Stated exercise a
Translate this sentence from the extract about a television and film career into Spanish: "Her first major TV role was as murder victim and mob pawn Taffy Simms on the television soap opera The Edge of Night in the 1970s."
Start of Extract to read
Her first major TV role was as murder victim and mob pawn Taffy Simms on the television soap opera The Edge of Night in the 1970s. She also had a regular role in the Barbara Eden sitcom Harper Valley PTA, playing PTA member, Vivian Washburn, and was a frequent guest star on the 1970s and 1980s sitcom Barney Miller, including as an amateur prostitute housewife (in Season 4, Episode 3, "Bugs") and as a police detective with a jealous husband (in Season 4, Episode 18, "Wojo's Problem," and other episodes). She has had numerous recurring or guest starring roles in many other television shows, and her film career has included roles in Goodbye, Columbus (1969), The Taking of Pelham One Two Three (1974), 10 (1979), Oh, God! Book II (1980), and made for television movies, Curse of the Black Widow (1977), Choices of the Heart (1983) and Kids Don't Tell (1985).
End of Extract to read
Start of Exercise materials
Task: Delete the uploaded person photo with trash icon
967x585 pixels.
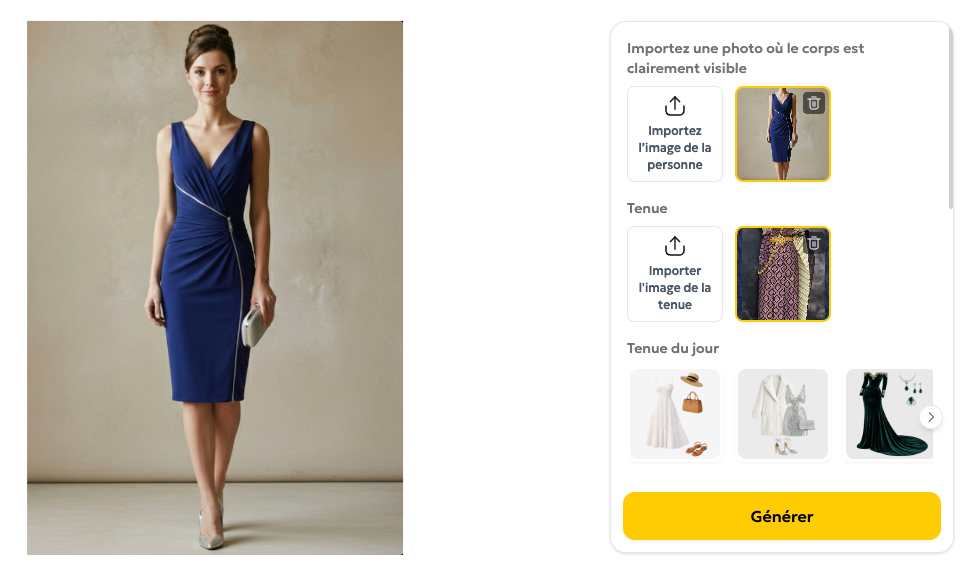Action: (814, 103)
End of Exercise materials
Start of Exercise materials
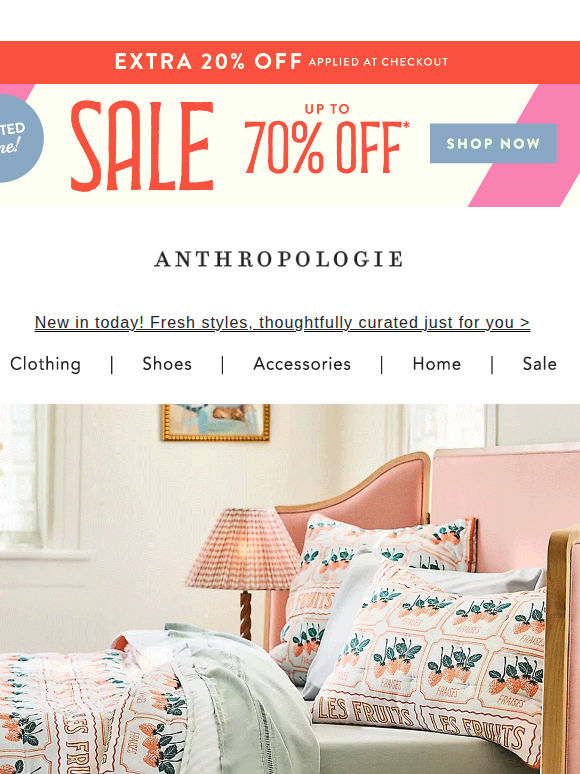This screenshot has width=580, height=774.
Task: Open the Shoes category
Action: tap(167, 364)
End of Exercise materials
Start of Exercise materials
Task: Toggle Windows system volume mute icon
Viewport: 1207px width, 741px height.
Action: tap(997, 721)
End of Exercise materials
Stated exercise b
Rescale the listing from the line that contains "Task: Toggle Windows system volume mute icon" down to the line that contains "Action: tap(997, 721)", both included. Write those lines out again, requests included, and multiply every coordinate in the answers by 2, rounding to whole numbers with halves going up.

Right answer a
Su primer papel importante en televisión fue el de Taffy Simms, víctima de asesinato y peón de la mafia, en la telenovela The Edge of Night en la década de 1970.

Right answer b
Task: Toggle Windows system volume mute icon
Viewport: 1207px width, 741px height.
Action: tap(1994, 1442)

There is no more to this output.